## START Provided passage

Odd Man Rush: A Harvard Kid's Hockey Odyssey from Central Park to Somewhere in Sweden—with Stops along the Way () is a 2016 memoir by Bill Keenan in which Keenan recounts his experiences playing junior hockey, college hockey at Harvard, and professional hockey in minor leagues in Europe after injuries disrupted his dreams of an NHL career. At its publication, the book debuted as the #1 sports book on Amazon.com at which time it also broke into the top 100 books overall on the site.

Vanity Fair published an excerpt from the book on December 22, 2015.

In June 2019, Variety reported a film adaptation was underway with Howard Baldwin, once an NHL owner producing. The movie was released on September 1, 2020.

## END Provided passage

### Directives
1. In the article on the hockey memoir, copy everything from "In June 2019, Variety" down to "September 1, 2020.", but put "movie adaptation" in place of "film adaptation".
2. Name every level of hockey that the article on the hockey memoir says Keenan played.
3. Write the next part of the article on the hockey memoir, picking up after its last sentence.
You won't need the listing that comes next.

## START Recorded data

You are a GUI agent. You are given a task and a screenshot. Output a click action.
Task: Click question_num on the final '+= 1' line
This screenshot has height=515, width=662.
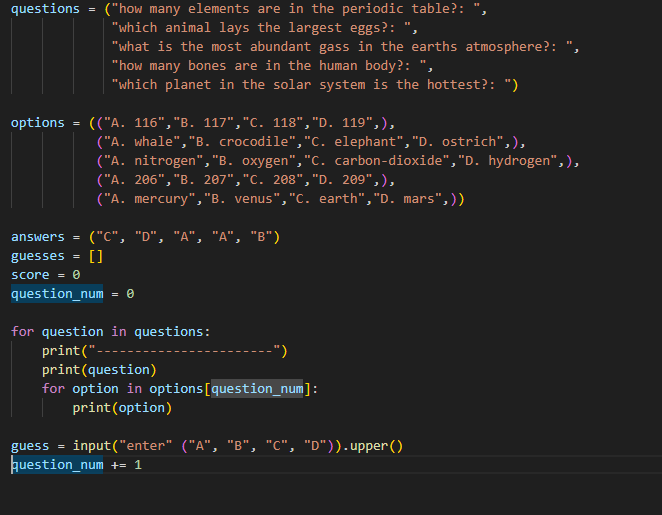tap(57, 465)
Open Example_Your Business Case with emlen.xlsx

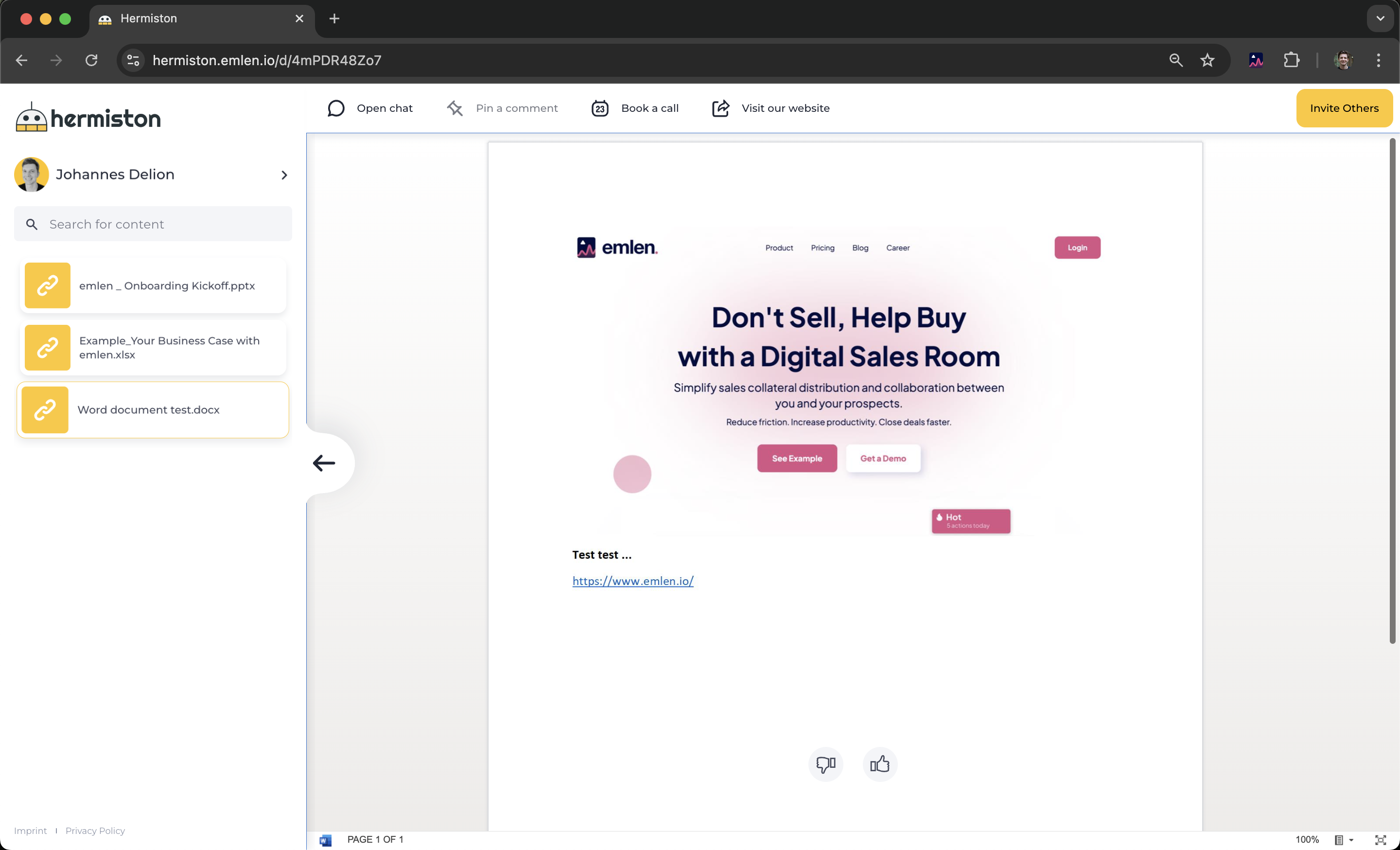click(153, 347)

## END Recorded data
## START Recorded data

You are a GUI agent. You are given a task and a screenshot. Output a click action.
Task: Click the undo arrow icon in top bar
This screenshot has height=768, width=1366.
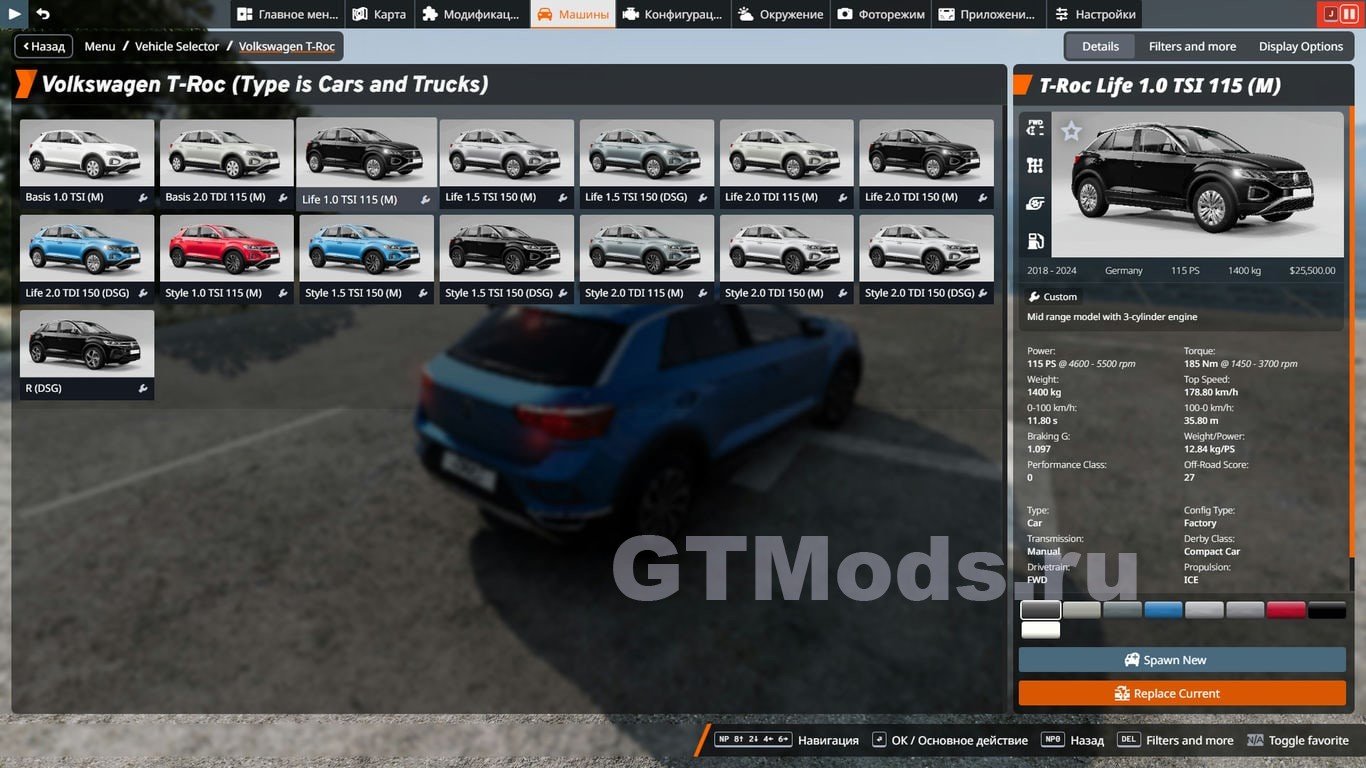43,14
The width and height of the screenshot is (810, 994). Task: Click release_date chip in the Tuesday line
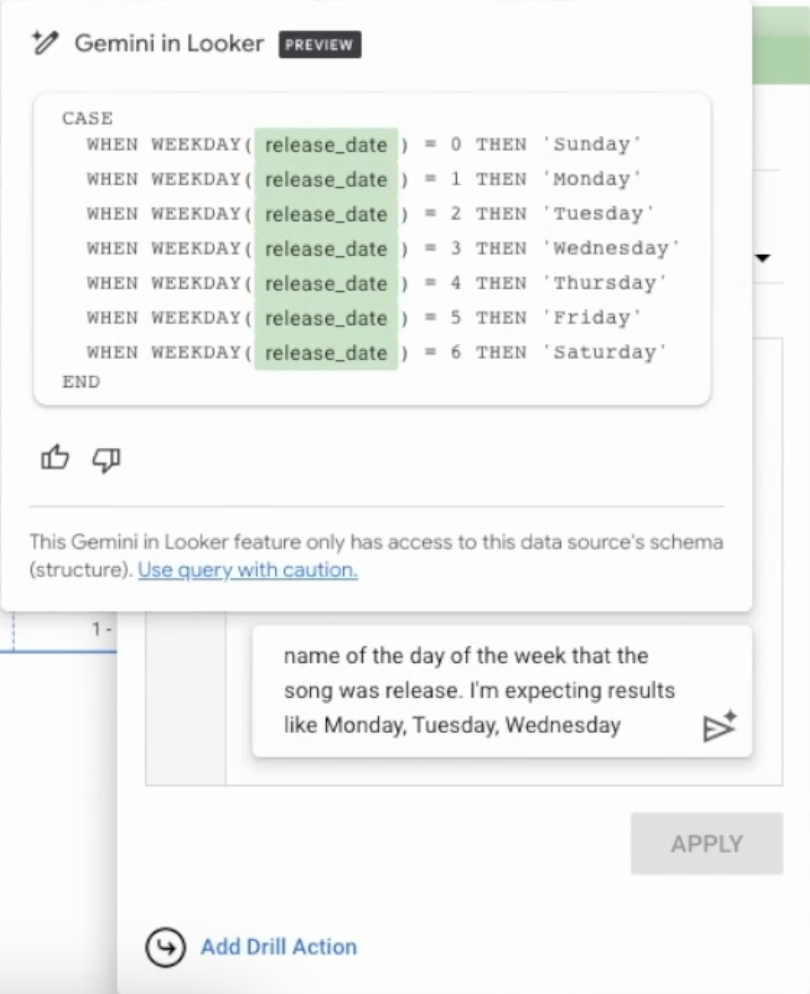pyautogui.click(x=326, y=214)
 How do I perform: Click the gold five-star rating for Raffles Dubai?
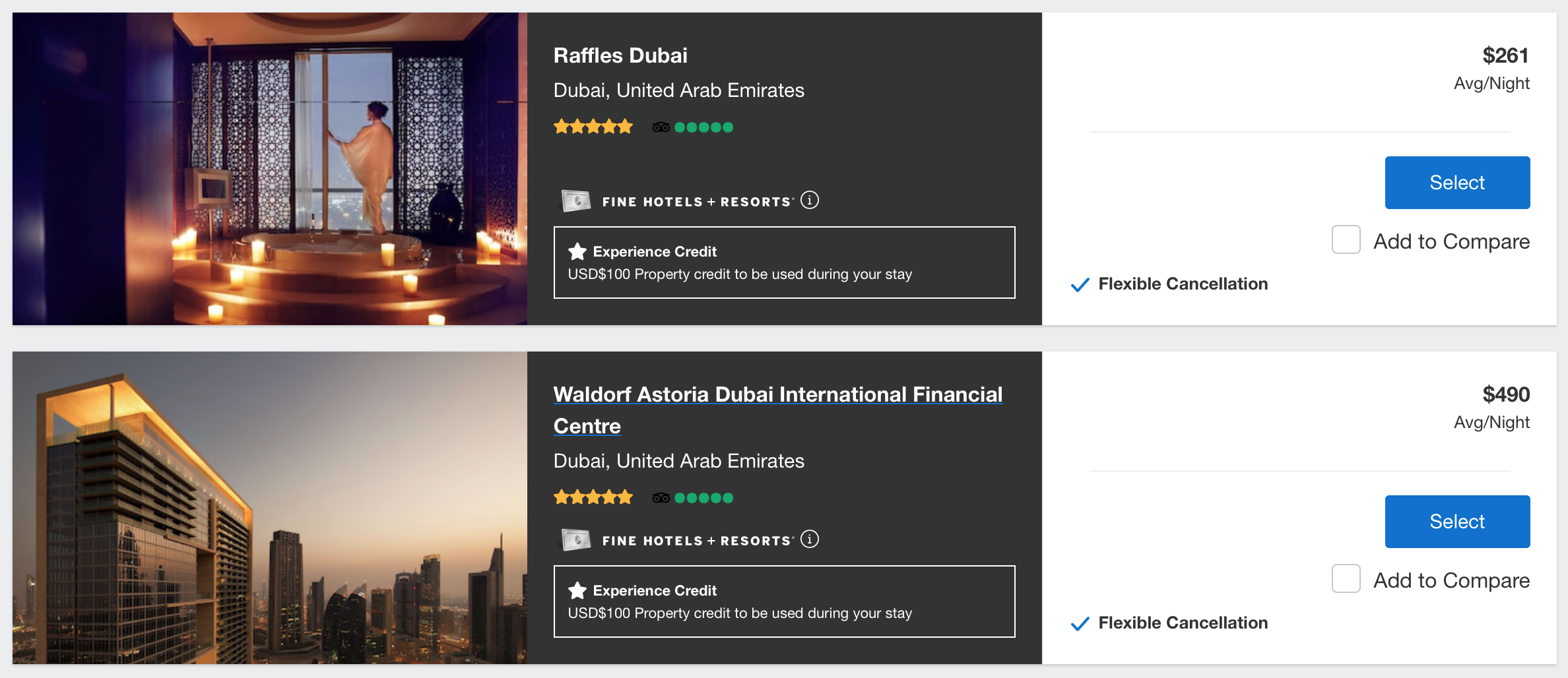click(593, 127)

## END Recorded data

### Final results
1.
In June 2019, Variety reported a movie adaptation was underway with Howard Baldwin, once an NHL owner producing. The movie was released on September 1, 2020.

2. Junior hockey, college hockey at Harvard, and professional hockey in minor leagues in Europe

3.
Notable people mentioned
Several notable players and other personnel are prominently mentioned in the book. The most prominent mentions include:

Jeremy Lin – Keenan's classmate at Harvard
Sidney Crosby – Keenan's youth hockey opponent
Ted Donato – Keenan's coach at Harvard
Paul Stewart – assistant coach at Harvard
Dylan Reese – Keenan's teammate at Harvard
Alex Killorn – Keenan's teammate at Harvard
Rob Schremp – Keenan's youth hockey teammate
Jonathan Quick – Keenan's youth hockey teammate
Mike Danton – Keenan's pro hockey opponent
Sean Backman – Keenan's youth hockey teammate
Mathias Lange – Keenan's junior hockey teammate
Matt Gilroy – Keenan's junior hockey teammate

Other notable individuals Keenan mentions meeting and/or playing against include Wayne Gretzky, Adam Graves, Sean Avery, Evgeni Malkin, Chris Drury, Rick DiPietro and George Plimpton.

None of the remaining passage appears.